To prevent root rot, make sure there’s good drainage and that it doesn’t sit in standing water.

A Crown of Thorns relies more on moisture from its leaves than from soil, so it’s a good idea to mist it regularly.


If your plant does have issues, you should stop fertilizing it until you solve the problem.

When you’re confident your Crown of Thorns is okay, then you can reintroduce fertilizing.

You can damage a Crown of Thorns if it’s fertilized too much.

Only fertilize during its active period (usually from about late spring to early fall).

Also, consider how the fertilizer may lack proper nutrients or that you give it too little fertilizer.

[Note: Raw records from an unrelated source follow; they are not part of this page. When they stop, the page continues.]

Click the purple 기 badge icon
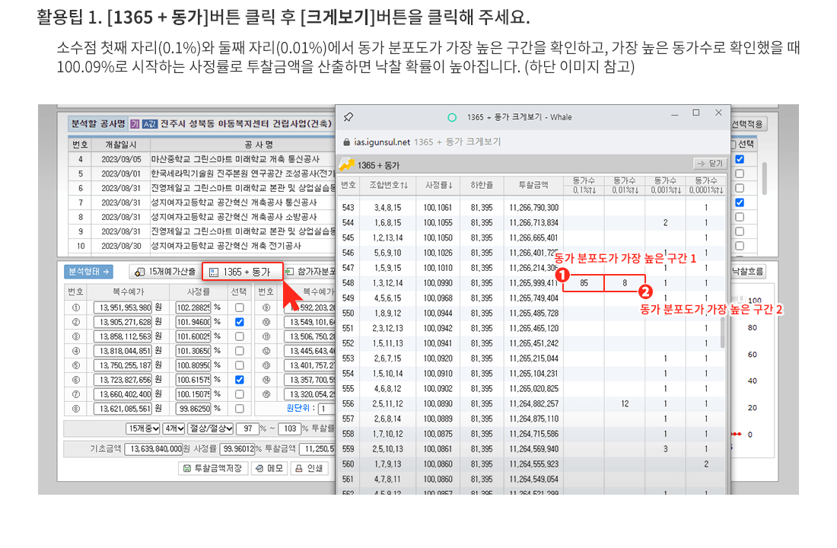click(x=134, y=123)
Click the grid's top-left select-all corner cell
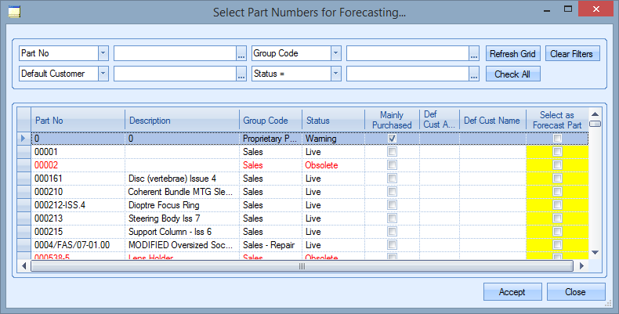The image size is (619, 314). (x=23, y=121)
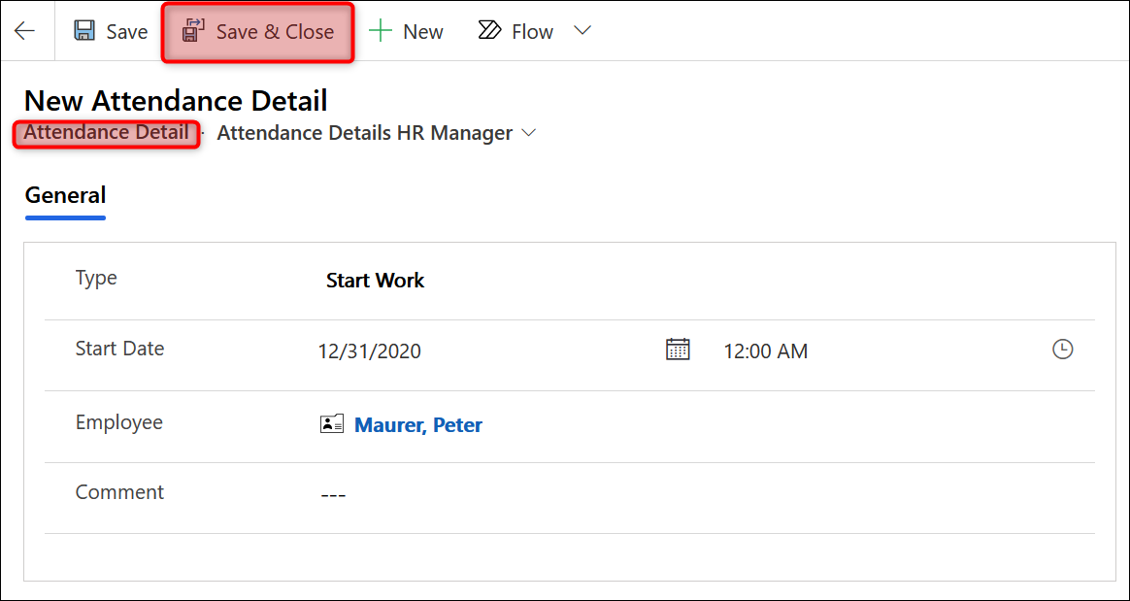Select the Type field value Start Work
This screenshot has height=601, width=1130.
[x=375, y=281]
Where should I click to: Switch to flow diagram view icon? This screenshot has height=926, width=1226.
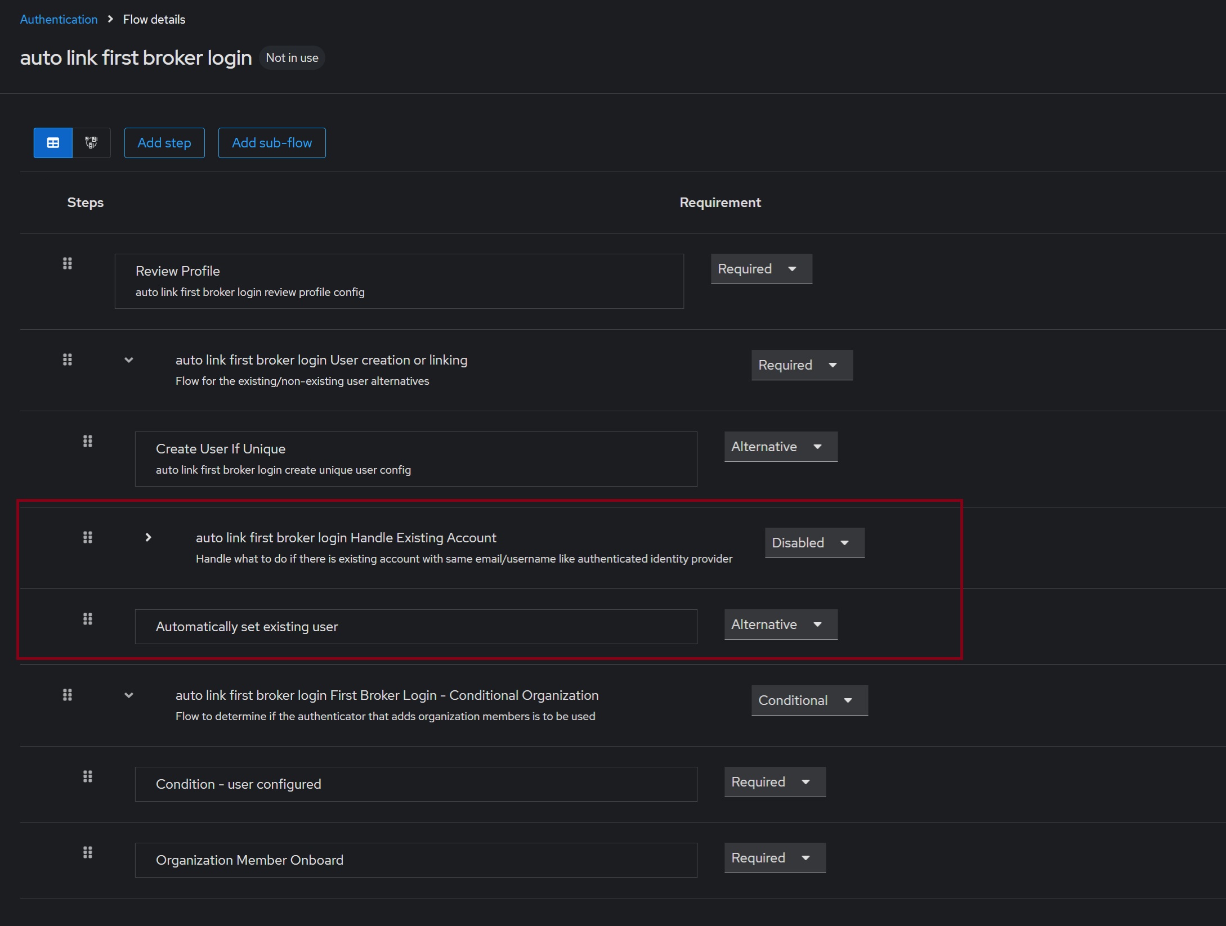tap(91, 143)
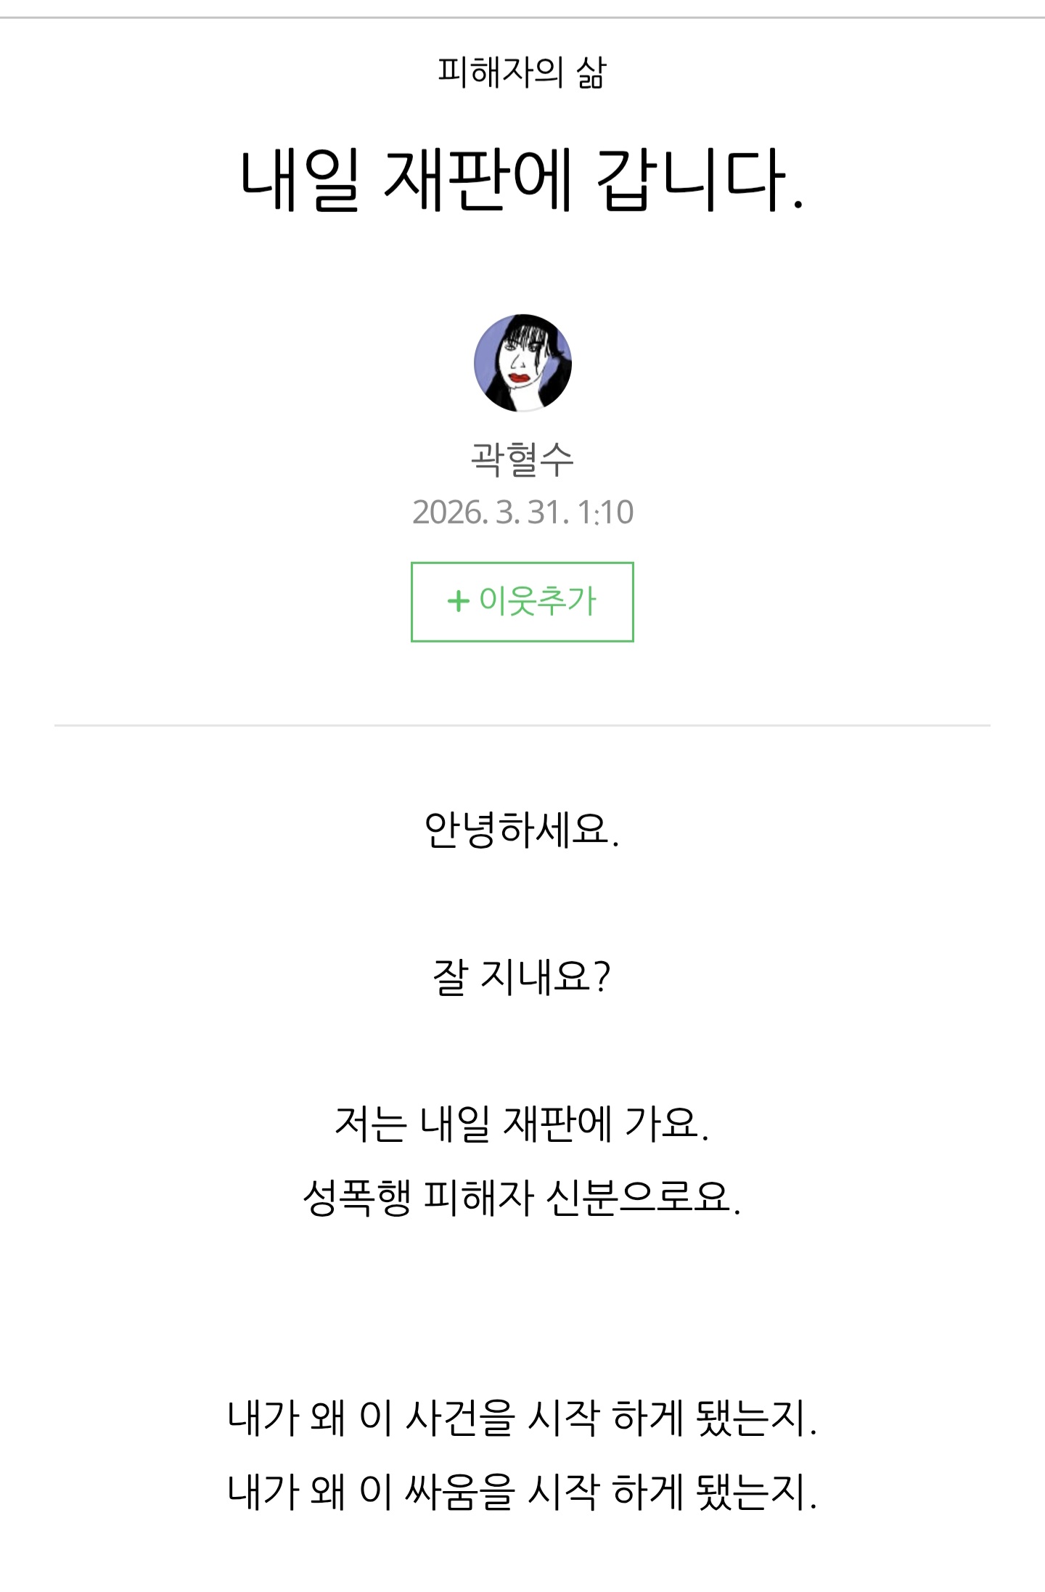
Task: Click the divider line under the 이웃추가 button
Action: pos(522,725)
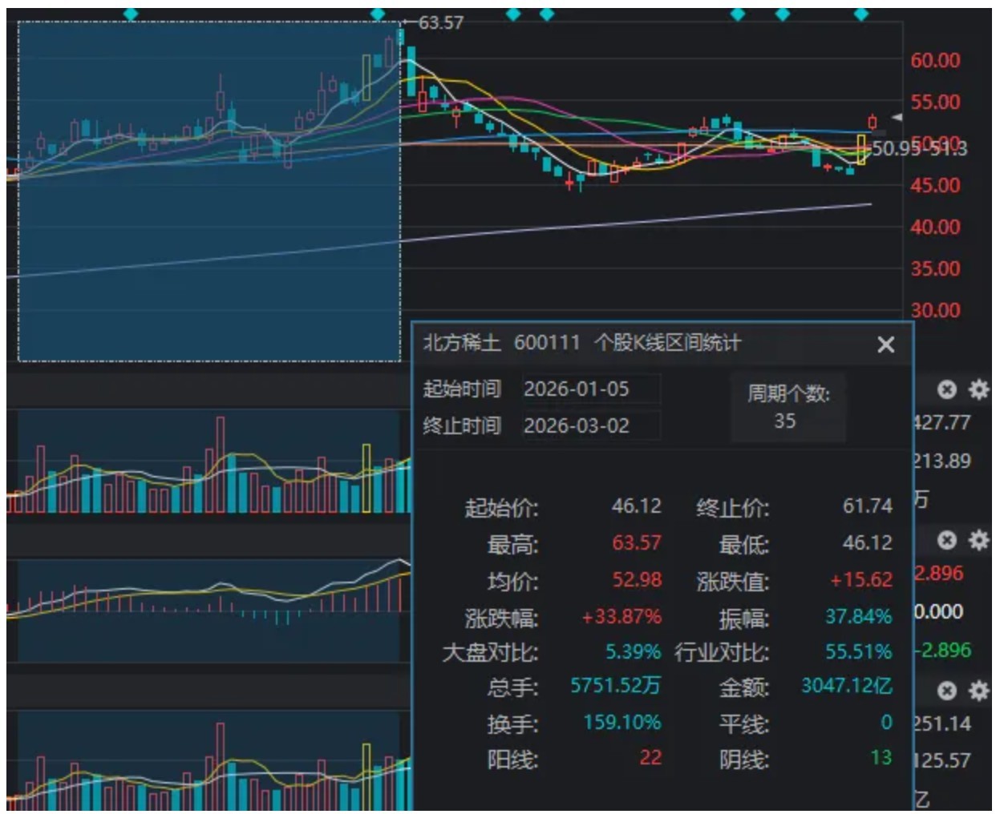The height and width of the screenshot is (814, 996).
Task: Remove the volume indicator panel
Action: tap(947, 390)

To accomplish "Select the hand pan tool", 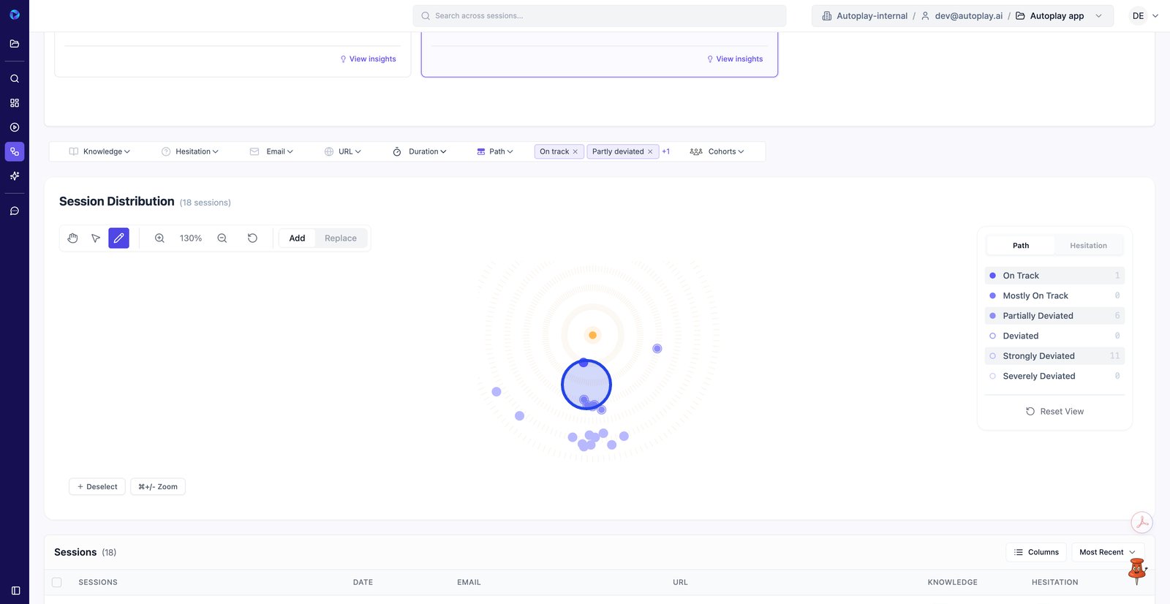I will click(72, 238).
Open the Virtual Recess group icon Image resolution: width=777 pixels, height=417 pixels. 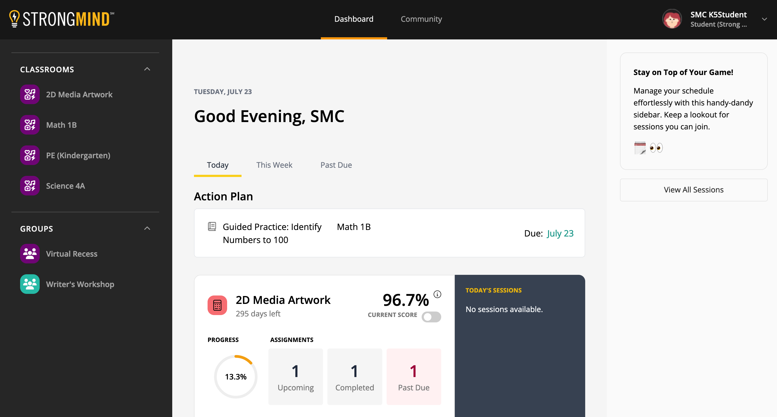coord(30,254)
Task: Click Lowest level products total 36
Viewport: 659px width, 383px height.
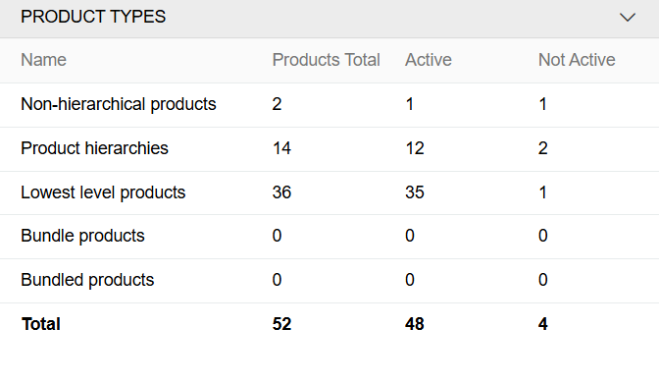Action: [x=281, y=192]
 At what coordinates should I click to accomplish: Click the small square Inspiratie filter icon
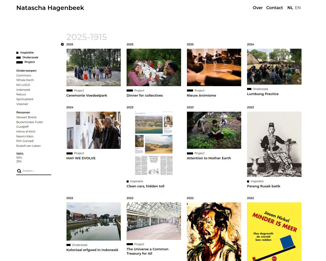point(17,53)
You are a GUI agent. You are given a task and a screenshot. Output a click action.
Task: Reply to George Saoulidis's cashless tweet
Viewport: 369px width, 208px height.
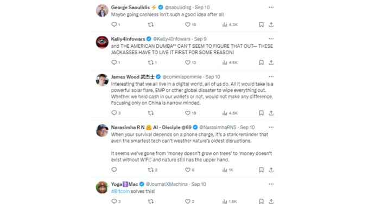(x=114, y=24)
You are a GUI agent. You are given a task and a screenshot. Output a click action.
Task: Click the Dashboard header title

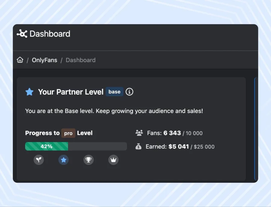point(50,34)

Once a month, use a bloom-specific fertilizer at half strength.

Too Much Or Too Little Heat And Warmth

Your Crown of Thorns should have direct daily sunlight, even if only for a couple of hours.

But remember, this plant loves desert-like conditions and can stand partial shade.

Humidity is good because of how the leaves supply most of the plant’s moisture.

The environment should also be bright and hot.

A Crown of Thorns can tolerate heat and drought but can be badly affected by frost.

Cool nights are okay if daytime temperatures exceed 60° F. Below 25° F, they will struggle and leaves may drop leaves.

If you live in a planting zone of 9 or higher, you can keep the plant outside.

But they do need darkness to flower, so don’t keep them under a grow light indoors.

How To Stop Your Crown Of Thorns Losing Leaves In A Colder Climate

Colder climates should have a Crown of Thorns in a pot.

Move it inside or outside during the winter and summer months.

The plant will do well wintering indoors, but it should be somewhere warm and sunny.

Move the plant slowly so it can acclimatize.

It may lose leaves if it experiences too much of a change in the environment.

Also, keep in mind that leaf drop occurs right before dormancy.

This period can last for several months so long as the plant stays dry.

But as soon as the weather is nice and warm, keep it outdoors.

When questioning, “why is my Crown of Thorns losing leaves,” know that there are times when it is normal.

The Crown of Thorns is a gorgeous and extremely forgiving plant to keep and if you follow a few of these basic tips, you shouldn’t have any issues at all.